Hairy tale: a chimp joins the nuclear family
Karen Joy Fowler’s new novel is about a family with three kids, once of which, Fern, happens to be a chimpanzee
Fowler’s background is in languages and political science, and it took her a while to find her way into writing. At college, she became pregnant with her daughter, and devoted several years to being a stay-at-home mother while never fully shaking the idea that she wanted to be a writer.
“We were struggling financially, and my husband was hoping I’d get a job. I knew that they’d be horrible jobs, but he’s a supportive guy, and I thought I’d give it a shot. In retrospect, I was well served by not having a clue – I didn’t know any writers or publishers, and I’d never taken a writing course. I had no idea how hard it was going to be, and if I had known, I probably wouldn’t have had the self-confidence to be one of those people who writes.”
The secret of her success
Her first short-story collection was published in 1986. In 2004, substantial success came in the form of the novel The Jane Austen Book Club , which, Fowler says, “astounded her”.

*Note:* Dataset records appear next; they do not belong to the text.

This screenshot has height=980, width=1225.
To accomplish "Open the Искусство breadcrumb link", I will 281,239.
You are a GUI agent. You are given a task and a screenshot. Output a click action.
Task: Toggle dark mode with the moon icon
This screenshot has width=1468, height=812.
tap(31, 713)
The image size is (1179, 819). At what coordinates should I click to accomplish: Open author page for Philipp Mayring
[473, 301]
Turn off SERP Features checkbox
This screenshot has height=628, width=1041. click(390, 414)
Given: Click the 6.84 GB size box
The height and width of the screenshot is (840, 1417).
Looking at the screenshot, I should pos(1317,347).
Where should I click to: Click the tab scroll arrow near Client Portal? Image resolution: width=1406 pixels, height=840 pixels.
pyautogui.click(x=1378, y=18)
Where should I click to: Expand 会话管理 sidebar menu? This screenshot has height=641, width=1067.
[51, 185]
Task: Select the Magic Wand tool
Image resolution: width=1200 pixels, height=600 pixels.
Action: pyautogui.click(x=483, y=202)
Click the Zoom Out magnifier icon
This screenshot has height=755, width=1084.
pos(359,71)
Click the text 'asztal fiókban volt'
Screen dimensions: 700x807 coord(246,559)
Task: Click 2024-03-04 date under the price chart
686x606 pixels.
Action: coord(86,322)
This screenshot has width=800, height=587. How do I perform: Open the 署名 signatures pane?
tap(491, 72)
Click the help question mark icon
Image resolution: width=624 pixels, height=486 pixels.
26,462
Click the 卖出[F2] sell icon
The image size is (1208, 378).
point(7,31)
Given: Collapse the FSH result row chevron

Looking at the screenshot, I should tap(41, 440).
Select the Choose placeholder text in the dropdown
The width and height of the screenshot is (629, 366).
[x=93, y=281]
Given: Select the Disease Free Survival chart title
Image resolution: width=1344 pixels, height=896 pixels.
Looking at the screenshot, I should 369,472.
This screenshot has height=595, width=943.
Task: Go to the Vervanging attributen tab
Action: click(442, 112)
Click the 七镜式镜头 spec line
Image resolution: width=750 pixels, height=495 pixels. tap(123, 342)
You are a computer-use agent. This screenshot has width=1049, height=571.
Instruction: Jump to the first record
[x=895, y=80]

Much of her early work was in sci-fi and speculative fiction, a genre that feminist writers such as Ursula Le Guin and Margaret Atwood were also drawn to. In 1991, Fowler co-founded the James Tiptree Jr Award for a work of science fiction or fantasy that explores or expands gender roles.
“The feminism that underpins my work is the water I swim in, and it represents the way I want the world to be, not just for how I want women to be able to operate in the world, but men too.”
She is in California when we speak, staying with her son and grandchildren, and several contemporary stories surface. “It’s terrifying here. At the same time that marriage equality is moving quickly in the direction that I want it to move, reproductive rights are struggling. Everyone who feels like I do is terrified that the Supreme Court is going to overturn Roe v Wade.”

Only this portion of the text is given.